-- Dataset follows --

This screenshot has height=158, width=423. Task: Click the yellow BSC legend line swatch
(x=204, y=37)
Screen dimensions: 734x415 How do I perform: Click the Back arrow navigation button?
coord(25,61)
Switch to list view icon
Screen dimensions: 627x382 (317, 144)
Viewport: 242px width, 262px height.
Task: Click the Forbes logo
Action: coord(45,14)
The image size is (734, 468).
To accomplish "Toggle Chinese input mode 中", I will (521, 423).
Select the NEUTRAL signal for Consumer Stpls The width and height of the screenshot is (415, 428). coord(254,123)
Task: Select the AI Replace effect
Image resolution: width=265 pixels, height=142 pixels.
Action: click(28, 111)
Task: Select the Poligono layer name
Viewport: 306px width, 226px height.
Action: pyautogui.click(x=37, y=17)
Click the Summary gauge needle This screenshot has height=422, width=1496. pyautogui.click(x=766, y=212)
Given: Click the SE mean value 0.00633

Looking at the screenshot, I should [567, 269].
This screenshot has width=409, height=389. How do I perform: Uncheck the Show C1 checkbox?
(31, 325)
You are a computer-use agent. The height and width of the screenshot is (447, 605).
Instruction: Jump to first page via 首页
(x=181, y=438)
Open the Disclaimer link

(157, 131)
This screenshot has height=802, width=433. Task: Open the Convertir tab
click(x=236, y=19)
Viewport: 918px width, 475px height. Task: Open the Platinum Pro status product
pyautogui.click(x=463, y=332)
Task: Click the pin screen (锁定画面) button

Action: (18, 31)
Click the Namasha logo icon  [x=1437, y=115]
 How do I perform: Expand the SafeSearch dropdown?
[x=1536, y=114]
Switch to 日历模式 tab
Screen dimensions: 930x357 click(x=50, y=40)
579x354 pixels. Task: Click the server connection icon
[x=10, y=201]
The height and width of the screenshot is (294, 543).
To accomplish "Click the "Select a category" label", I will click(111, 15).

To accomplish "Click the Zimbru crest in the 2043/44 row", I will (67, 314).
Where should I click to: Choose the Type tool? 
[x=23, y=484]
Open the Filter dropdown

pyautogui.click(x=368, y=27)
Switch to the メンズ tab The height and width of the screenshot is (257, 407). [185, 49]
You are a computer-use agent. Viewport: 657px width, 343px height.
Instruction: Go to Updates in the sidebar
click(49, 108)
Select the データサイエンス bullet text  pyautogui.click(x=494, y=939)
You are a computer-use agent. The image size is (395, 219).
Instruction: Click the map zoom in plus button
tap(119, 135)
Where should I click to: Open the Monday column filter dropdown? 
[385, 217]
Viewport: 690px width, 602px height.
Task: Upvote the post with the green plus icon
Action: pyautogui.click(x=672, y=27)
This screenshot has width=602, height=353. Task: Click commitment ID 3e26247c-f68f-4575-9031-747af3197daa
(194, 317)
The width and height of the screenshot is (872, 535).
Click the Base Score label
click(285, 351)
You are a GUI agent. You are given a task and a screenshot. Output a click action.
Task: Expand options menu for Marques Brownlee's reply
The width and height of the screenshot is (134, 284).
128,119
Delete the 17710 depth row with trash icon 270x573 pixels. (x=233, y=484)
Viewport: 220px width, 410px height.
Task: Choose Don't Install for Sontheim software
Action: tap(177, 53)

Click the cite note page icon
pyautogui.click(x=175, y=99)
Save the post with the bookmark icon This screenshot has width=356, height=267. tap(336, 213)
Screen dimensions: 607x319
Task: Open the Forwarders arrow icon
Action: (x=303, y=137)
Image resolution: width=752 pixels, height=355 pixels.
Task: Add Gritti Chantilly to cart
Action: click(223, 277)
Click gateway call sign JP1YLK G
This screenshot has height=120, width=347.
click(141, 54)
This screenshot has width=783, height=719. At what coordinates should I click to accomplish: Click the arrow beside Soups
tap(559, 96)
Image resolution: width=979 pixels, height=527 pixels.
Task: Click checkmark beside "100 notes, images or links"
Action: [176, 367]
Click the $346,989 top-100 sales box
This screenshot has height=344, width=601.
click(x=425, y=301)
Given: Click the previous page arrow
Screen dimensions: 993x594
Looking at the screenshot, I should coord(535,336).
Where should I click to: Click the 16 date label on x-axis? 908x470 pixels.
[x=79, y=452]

-- Dataset concluded --

Which of the lines above carry the string "size"? Copy every one.

The image size is (734, 468).
You are a computer-use agent. The image size is (395, 219).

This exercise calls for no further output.